Extracted records
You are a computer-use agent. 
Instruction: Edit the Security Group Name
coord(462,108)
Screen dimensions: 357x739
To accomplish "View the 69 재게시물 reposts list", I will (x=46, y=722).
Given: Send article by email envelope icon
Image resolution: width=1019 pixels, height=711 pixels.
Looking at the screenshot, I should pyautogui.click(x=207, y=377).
* * *
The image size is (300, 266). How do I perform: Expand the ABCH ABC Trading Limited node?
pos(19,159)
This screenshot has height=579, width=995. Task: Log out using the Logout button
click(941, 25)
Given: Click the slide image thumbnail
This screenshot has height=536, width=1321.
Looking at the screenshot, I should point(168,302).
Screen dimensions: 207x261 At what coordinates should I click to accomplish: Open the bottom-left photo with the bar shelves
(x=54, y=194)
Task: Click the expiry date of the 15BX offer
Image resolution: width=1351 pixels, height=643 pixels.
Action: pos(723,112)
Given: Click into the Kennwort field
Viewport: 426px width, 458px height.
...
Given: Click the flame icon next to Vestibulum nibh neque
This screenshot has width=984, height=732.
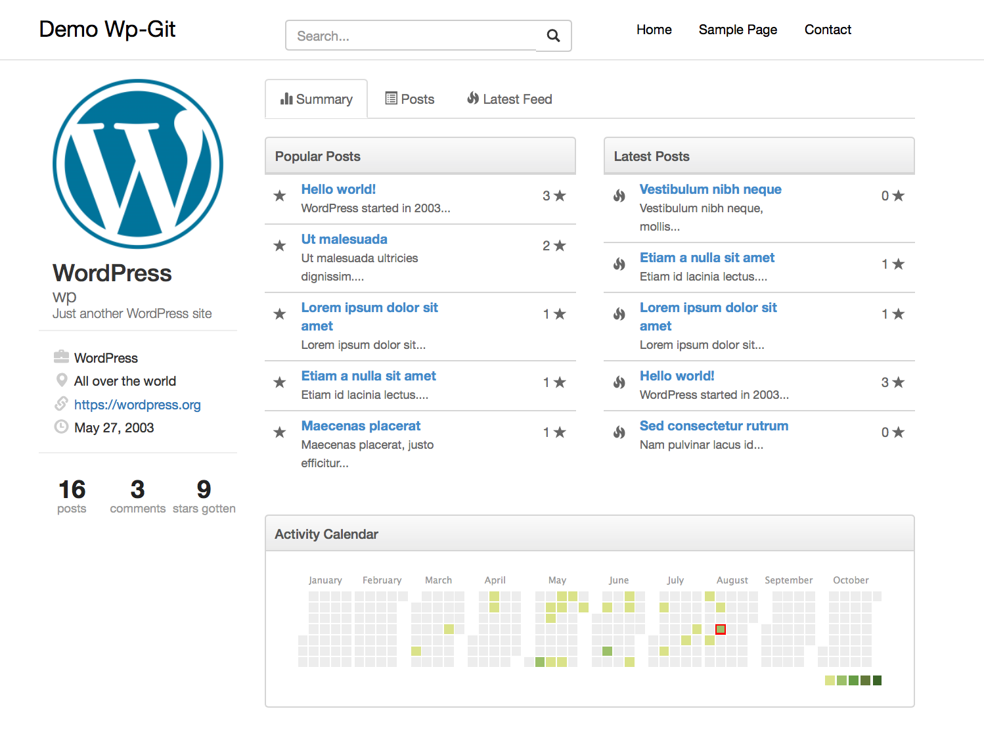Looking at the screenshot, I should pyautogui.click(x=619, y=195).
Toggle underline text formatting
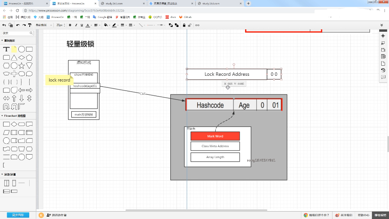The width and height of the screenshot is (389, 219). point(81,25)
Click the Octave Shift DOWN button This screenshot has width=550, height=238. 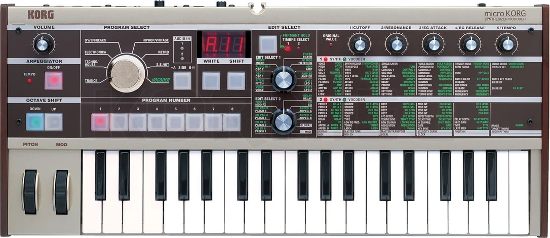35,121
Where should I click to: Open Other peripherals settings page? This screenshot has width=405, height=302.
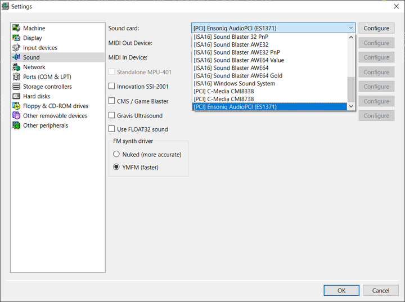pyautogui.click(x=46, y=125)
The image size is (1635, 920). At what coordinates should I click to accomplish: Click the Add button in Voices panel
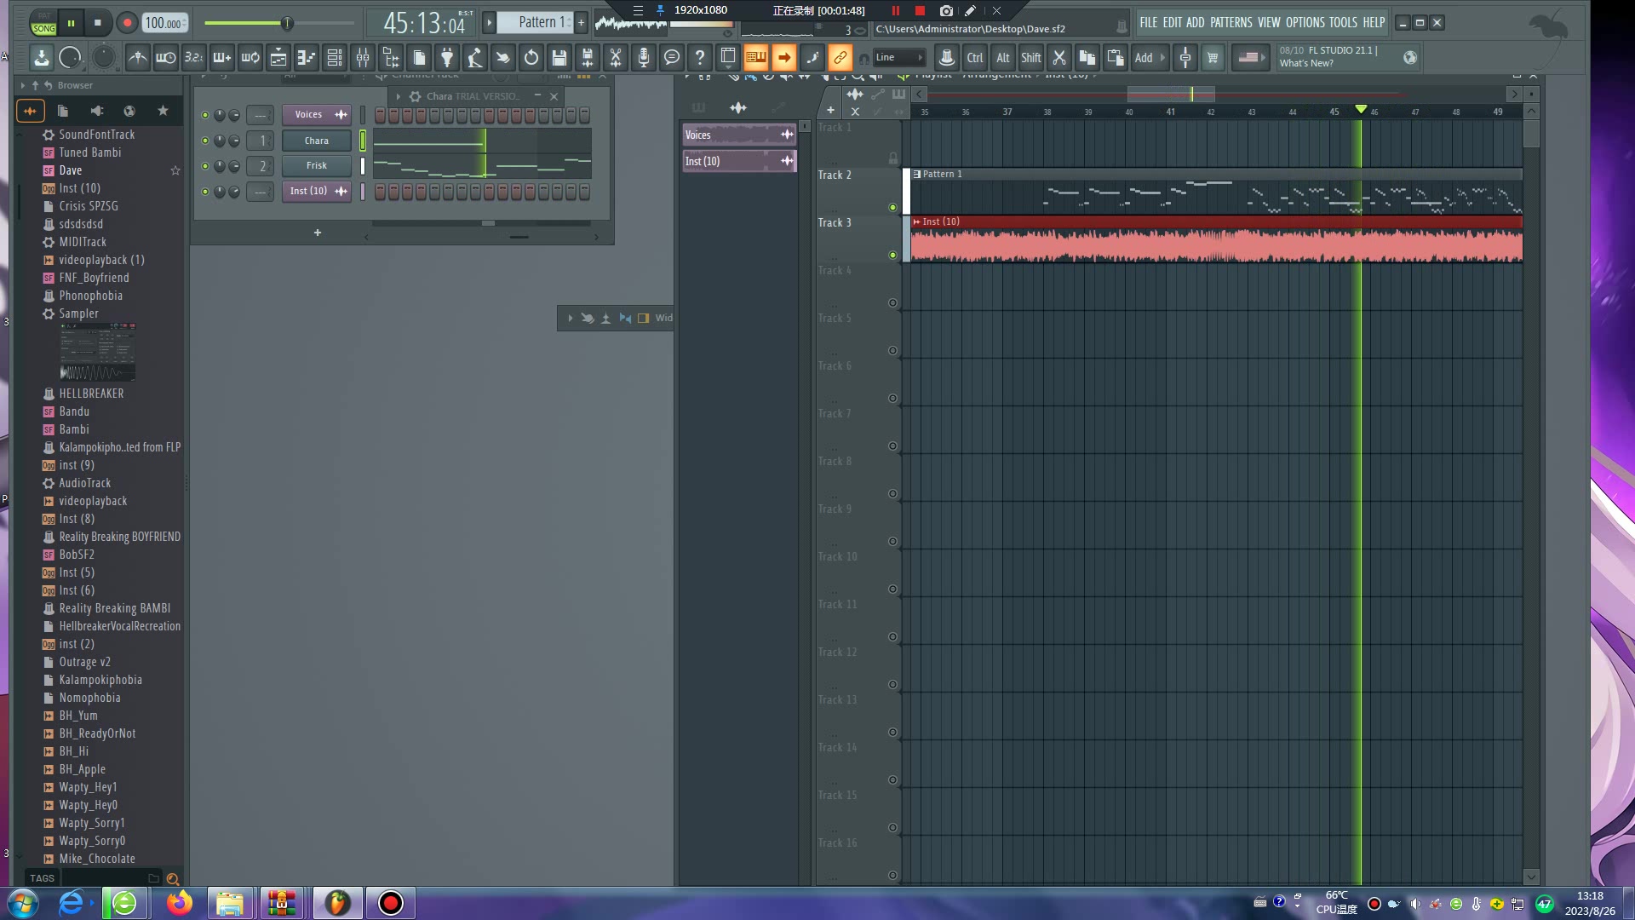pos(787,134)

REQUIRED WORK >> Where the data above reaches the line holding "Given: Click the slide image thumbnail", begin printing, and stop after the line holding "Viewport: 426px width, 458px height.". Each line must be reproduced exactly, with nothing else added.

WRITTEN SOLUTION >>
Given: Click the slide image thumbnail
This screenshot has height=536, width=1321.
Looking at the screenshot, I should point(168,302).
Screen dimensions: 207x261 At what coordinates should I click to accomplish: Open the bottom-left photo with the bar shelves
(x=54, y=194)
Task: Click the expiry date of the 15BX offer
Image resolution: width=1351 pixels, height=643 pixels.
Action: pos(723,112)
Given: Click into the Kennwort field
Viewport: 426px width, 458px height.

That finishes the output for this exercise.